Friday, April 30, 2010

Managed services in telecom -- $4.2 billion business opportunity

NEW DELHI, INDIA: Managed services in the fast paced telecom revolution would be a 4.2 billion dollar business opportunity by 2014, according to experts at a conference held recently. Department of Telecom Secretary P. J. Thomas said Managed Services was emerging as a new science. “This is a great development in the great telecom story” he added, inaugurating the event.

“Telecom sells like fish” but the operators have found that it is more cost beneficial to employ fishermen to catch the fish and for them to focus on marketing it, said Bharti Airtel senior VP for Networks Shyam Prabhakar Mardikar.

Telecom customers doubled in the last two years from 300 million to 600 million but the average revenue per user has exactly halved from Rs 280 to Rs 140, the Airtel executive pointed out. So the operators of the telecom service are making the same amount of money as before despite the doubling of the customer base.

This “is the great growth paradox in telecom” and the focus now was on breaking through the constant level of 400 minutes per user, as the operators wrestle with fast changing technology and explosive scale of growth of network connectivity and look to rural expansion as the next big step for them.

Outsourcing jobs to those who know them best and concentrating on making services as user friendly as possible was helping operators to cuts costs, Mardikar said. “We now sell value added services” and networks were being managed without the operators owning them."

Setting the road ahead for the new growth industry of managed services, Comviva CEO Manoranjan Mohapatra claimed that India “is the pioneer in manages services in telecom”.

This new opportunity was largest in network, then in IT and yet to grow in value added services even where alone it would rise to $400 million business by 2014, the Comviva chief executive predicted. As the number of operators was crowding into the telecom service operation, service differentiation was becoming critical while value added services, a complex area of management was promising the maximum addition of revenue growth. Interdependency of VAS applications was set to form a service.

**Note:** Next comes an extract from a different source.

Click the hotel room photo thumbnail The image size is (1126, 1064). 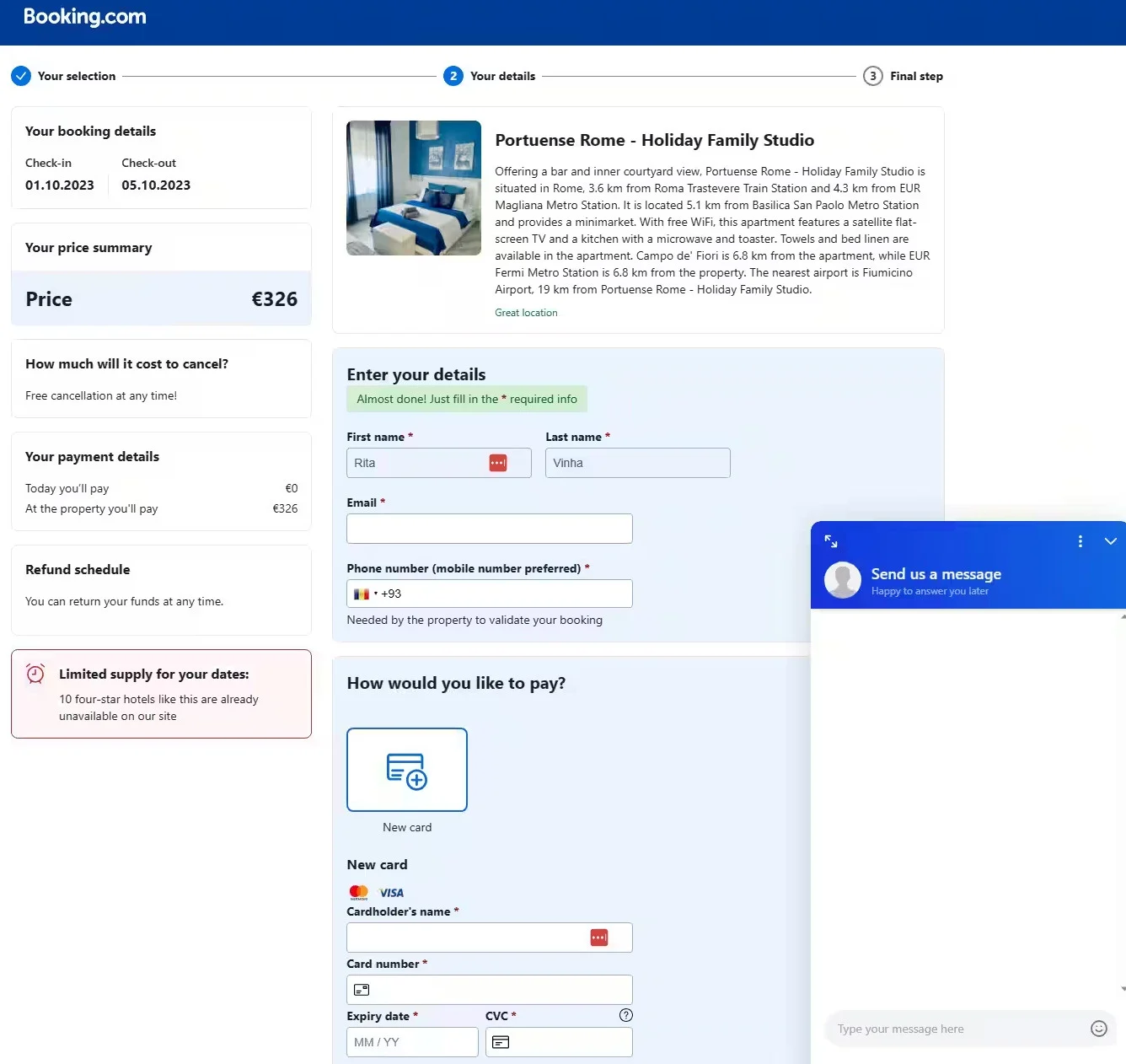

Mohapatra also predicted a bright future for managed services in the country as the operators were seeking to drive revenues along with the expansion in their customer base breaking the paradox of falling per user revenues in telecom development.

The public sector telecom service providers in the country were also now considering moving towards outsourcing non-core services in place of their current position as integrated service providers setting up networks and managing everything from networks to customer end services, said R. K. Aggarwal, director (consumer mobility), BSNL.

However, he conceded that the public sector units had their own problems in making this move needed to compete with the private sector operators. He dwelt on the problems of this necessary shift in his presentation at the conference, pointing out that winning over the staff in effecting this necessary change was critical.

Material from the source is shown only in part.